#### Provided data
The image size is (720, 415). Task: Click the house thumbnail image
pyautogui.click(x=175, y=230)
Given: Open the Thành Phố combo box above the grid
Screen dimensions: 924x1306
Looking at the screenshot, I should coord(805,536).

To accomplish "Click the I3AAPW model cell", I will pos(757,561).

...

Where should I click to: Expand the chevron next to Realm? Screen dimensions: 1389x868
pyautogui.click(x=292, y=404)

#### Exercise
Copy out the material again, starting with the line that contains "The image size" and going on through the line that contains "I will pos(757,561).".

#### The reply
The image size is (720, 415). Task: Click the house thumbnail image
pyautogui.click(x=175, y=230)
Given: Open the Thành Phố combo box above the grid
Screen dimensions: 924x1306
Looking at the screenshot, I should coord(805,536).

To accomplish "Click the I3AAPW model cell", I will pos(757,561).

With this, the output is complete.